En Irak, la “ troupe élue du seigneur” s’applique à rendre le malheur le plus lourd possible avant d’apporter le salut. « C’est une guerre injuste, mais qui se déroule entre inégaux, c’est déjà çà. » Le ton est donné et, sous l’artifice de l’humour grinçant, Elfriede Jelinek dénonce la guerre et la sophistication des moyens mis en oeuvre par la trinité Bush-Cheney-Rumsfeld. De l’intelligent missile qui s’écrase sur un marché, tuant de “grosses légumes”, aux morts récompensés par une médaille, elle envoie d’audacieux brûlots et revisite un monde où une humanité doit triompher d’une autre.  Ce texte engagé, scandé par des phrases courtes dont les virages font passer des gagnants aux perdants, manie la dérision par la voix du narrateur.
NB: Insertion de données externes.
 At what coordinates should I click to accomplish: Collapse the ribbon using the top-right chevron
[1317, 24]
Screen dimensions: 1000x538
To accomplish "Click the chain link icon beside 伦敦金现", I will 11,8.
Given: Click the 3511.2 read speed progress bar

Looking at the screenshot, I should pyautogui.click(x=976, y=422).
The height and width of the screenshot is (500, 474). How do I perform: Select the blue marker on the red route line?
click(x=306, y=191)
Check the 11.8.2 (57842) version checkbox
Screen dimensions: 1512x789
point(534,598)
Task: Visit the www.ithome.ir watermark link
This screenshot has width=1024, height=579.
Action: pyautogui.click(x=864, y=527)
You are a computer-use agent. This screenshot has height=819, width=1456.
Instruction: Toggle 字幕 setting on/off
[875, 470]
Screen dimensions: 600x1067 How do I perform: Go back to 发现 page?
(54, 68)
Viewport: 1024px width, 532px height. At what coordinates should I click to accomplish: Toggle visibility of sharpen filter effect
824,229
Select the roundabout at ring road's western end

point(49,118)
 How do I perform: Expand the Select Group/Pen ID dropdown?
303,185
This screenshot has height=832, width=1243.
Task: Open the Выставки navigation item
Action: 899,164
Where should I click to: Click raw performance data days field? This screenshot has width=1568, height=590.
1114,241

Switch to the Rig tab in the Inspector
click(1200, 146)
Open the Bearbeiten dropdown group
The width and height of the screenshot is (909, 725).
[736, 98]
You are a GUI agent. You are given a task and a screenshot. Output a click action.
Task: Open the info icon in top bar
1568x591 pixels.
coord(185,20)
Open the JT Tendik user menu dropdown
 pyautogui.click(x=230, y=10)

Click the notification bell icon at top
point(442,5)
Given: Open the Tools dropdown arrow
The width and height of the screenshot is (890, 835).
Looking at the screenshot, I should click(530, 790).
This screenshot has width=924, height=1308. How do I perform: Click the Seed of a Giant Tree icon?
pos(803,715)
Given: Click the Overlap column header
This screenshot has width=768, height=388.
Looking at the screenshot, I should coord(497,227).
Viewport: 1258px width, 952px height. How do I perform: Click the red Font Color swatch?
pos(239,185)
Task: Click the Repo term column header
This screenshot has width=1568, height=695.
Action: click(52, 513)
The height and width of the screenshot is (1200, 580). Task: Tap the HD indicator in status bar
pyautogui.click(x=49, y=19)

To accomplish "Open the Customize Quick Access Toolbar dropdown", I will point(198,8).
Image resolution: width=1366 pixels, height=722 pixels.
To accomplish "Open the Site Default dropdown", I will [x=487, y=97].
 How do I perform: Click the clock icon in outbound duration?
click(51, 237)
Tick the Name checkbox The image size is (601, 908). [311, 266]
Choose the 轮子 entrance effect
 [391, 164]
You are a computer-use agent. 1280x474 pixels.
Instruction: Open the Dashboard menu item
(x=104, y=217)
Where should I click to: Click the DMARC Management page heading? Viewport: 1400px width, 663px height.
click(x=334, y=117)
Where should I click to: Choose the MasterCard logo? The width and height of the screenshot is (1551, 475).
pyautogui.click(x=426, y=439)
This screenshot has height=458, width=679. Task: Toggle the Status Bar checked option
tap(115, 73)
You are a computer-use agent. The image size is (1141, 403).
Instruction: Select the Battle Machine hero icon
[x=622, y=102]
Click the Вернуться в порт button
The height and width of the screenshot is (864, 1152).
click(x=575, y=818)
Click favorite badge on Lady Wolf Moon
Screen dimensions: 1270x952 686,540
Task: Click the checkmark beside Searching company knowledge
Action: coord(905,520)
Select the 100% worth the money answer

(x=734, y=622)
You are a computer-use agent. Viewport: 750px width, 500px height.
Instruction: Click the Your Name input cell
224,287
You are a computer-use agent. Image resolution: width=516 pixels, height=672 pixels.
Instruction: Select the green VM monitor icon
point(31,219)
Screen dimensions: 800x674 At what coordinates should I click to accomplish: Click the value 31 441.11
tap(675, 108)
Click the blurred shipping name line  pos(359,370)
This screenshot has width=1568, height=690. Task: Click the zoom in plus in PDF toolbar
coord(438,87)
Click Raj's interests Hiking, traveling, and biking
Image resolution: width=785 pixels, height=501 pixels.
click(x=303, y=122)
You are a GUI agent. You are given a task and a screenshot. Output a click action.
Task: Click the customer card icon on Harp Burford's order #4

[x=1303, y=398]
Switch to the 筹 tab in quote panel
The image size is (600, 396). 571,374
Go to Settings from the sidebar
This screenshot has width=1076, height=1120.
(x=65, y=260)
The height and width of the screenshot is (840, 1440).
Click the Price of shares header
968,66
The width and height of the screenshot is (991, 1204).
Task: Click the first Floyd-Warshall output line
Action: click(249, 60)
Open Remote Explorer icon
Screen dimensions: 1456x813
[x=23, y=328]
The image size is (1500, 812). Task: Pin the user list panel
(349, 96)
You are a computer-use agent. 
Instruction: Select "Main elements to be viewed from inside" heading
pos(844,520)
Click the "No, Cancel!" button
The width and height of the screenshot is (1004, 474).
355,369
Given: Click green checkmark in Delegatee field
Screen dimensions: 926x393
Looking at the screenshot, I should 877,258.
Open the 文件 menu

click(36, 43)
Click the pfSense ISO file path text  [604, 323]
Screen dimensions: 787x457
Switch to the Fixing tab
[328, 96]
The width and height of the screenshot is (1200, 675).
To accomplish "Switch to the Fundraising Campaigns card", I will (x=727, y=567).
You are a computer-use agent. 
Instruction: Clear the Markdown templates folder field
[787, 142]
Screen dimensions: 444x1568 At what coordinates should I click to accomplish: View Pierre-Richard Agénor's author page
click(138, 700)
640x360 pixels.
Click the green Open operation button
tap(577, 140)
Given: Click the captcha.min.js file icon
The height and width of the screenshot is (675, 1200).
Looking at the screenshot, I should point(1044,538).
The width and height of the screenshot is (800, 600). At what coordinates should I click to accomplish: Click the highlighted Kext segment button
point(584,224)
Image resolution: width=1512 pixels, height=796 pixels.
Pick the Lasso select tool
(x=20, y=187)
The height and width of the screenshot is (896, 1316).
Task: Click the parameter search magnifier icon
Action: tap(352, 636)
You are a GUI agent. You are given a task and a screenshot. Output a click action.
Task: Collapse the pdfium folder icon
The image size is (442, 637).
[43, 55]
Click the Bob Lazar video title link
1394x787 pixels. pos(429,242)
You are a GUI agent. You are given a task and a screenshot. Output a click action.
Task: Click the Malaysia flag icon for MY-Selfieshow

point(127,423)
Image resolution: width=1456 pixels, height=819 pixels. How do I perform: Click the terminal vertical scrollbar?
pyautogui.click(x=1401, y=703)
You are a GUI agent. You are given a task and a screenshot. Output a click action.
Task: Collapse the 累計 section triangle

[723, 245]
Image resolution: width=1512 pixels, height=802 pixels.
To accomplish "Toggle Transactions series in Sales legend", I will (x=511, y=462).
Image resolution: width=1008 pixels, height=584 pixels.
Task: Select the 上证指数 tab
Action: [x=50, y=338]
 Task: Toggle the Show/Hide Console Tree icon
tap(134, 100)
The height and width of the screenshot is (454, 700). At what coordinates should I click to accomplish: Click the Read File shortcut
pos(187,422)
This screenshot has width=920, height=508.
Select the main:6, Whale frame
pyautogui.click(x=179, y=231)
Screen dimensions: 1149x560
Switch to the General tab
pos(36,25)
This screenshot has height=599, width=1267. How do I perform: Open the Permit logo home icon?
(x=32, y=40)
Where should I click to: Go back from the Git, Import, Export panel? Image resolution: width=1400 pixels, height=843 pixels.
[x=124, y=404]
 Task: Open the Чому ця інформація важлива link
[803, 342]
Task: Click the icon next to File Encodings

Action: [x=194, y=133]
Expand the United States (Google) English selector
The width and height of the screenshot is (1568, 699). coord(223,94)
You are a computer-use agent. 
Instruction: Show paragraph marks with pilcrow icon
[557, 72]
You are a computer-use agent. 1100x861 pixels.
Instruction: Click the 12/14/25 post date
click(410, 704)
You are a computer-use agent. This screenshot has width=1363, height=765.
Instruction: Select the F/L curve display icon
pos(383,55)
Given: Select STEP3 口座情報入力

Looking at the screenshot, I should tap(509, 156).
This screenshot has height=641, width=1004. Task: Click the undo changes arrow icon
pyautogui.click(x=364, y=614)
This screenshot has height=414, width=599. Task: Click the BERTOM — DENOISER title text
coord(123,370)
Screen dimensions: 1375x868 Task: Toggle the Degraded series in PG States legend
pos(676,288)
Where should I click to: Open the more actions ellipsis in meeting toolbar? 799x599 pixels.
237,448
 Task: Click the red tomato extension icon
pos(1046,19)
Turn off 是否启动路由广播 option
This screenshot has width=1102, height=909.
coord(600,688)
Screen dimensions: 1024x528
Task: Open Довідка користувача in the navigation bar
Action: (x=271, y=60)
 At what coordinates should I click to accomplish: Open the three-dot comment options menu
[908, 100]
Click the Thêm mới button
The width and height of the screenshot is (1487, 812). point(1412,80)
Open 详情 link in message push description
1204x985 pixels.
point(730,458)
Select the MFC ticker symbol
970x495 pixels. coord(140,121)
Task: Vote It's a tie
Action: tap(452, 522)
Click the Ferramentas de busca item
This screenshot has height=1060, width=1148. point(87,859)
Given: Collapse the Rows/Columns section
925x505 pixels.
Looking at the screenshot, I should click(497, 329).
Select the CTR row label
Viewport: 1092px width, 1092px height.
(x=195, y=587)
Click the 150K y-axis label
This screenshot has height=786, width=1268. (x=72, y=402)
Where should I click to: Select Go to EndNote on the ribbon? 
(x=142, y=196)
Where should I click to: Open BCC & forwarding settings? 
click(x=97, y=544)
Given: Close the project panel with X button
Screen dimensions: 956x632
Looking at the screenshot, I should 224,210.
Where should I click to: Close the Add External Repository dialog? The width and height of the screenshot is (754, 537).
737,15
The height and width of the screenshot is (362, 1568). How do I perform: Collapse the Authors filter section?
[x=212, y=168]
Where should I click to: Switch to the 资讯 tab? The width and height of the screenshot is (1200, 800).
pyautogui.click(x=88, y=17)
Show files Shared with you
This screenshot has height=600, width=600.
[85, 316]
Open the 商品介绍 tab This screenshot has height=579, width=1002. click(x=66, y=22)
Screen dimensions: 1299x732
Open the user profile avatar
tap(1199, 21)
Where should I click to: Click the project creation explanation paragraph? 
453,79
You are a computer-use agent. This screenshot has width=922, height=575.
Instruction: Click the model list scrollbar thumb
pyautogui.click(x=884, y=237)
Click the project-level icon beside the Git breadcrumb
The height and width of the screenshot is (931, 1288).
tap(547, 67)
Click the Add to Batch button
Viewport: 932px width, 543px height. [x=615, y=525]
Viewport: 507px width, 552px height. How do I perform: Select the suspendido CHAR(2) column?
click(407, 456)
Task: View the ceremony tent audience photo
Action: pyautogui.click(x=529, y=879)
Elfriede Jelinek tempête et s’apostrophe, convoque Eschyle, la Bible, le cinéma ou la publicité en autant de clins d’oeil à savourer. Elle conserve sur les événements le regard subversif de Méfions-nous de la nature sauvage (NB janvier 1996) et ce délire parfaitement maîtrisé qui exige du lecteur un total abandon pour goûter ce travail singulier, mais souvent jubilatoire.